Gov. Mike Rounds of South Dakota, a Republican, signed a bill into law on Friday declaring that the federal regulation of firearms is invalid if a weapon is made and used in South Dakota.On Thursday, Wyoming’s governor, Dave Freudenthal, a Democrat, signed a similar bill for that state.

The same day, Oklahoma’s House of Representatives approved a resolution that Oklahomans should be able to vote on a state constitutional amendment allowing them to opt out of the federal health care overhaul.

In Utah, lawmakers embraced states’ rights with a vengeance in the final days of the legislative session last week. One measure said Congress and the federal government could not carry out health care reform, not in Utah anyway, without approval of the Legislature. Another bill declared state authority to take federal lands under the eminent domain process. A resolution asserted the “inviolable sovereignty of the State of Utah under the Tenth Amendment to the Constitution.”

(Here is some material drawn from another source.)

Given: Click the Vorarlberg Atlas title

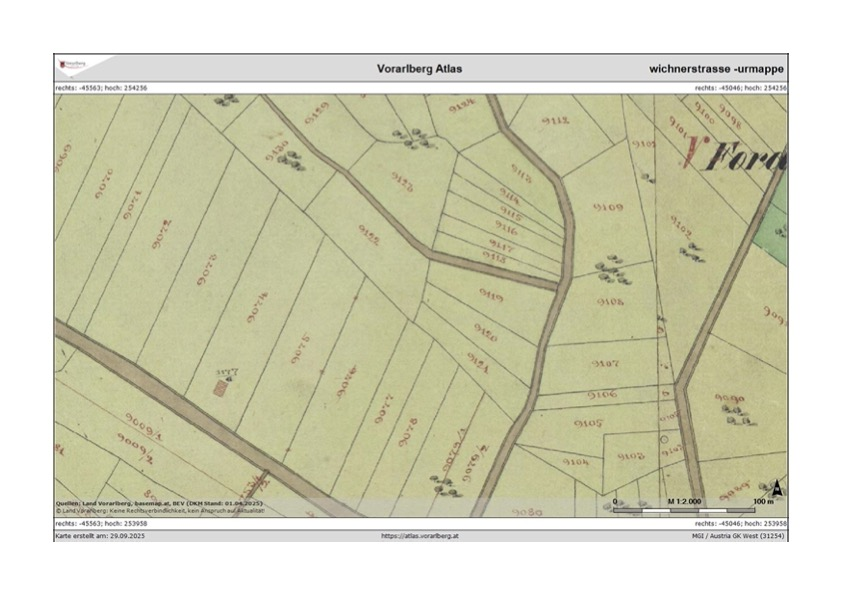Looking at the screenshot, I should coord(420,69).

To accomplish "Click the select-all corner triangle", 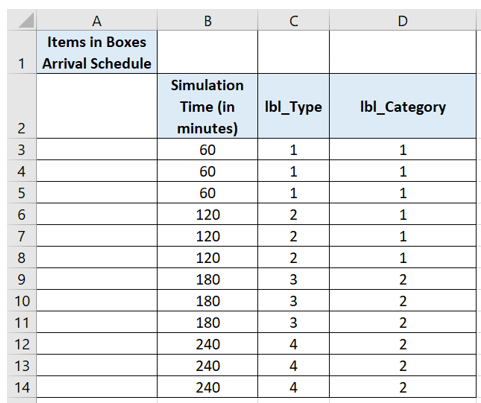I will 26,20.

Some legal scholars say the new states’ rights drive has more smoke than fire, but for lawmakers, just taking a stand can be important enough.

“Who is the sovereign, the state or the federal government?” said State Representative Chris N. Herrod, a Republican from Provo, Utah, and leader of the 30-member Patrick Henry Caucus, which formed last year and led the assault on federal legal barricades in the session that ended Thursday.

Alabama, Tennessee and Washington are considering bills or constitutional amendments that would assert local police powers to be supreme over the federal authority, according to the Tenth Amendment Center, a research and advocacy group based in Los Angeles. And Utah, again not to be outdone, passed a bill last week that says federal law enforcement authority, even on federal lands, can be limited by the state.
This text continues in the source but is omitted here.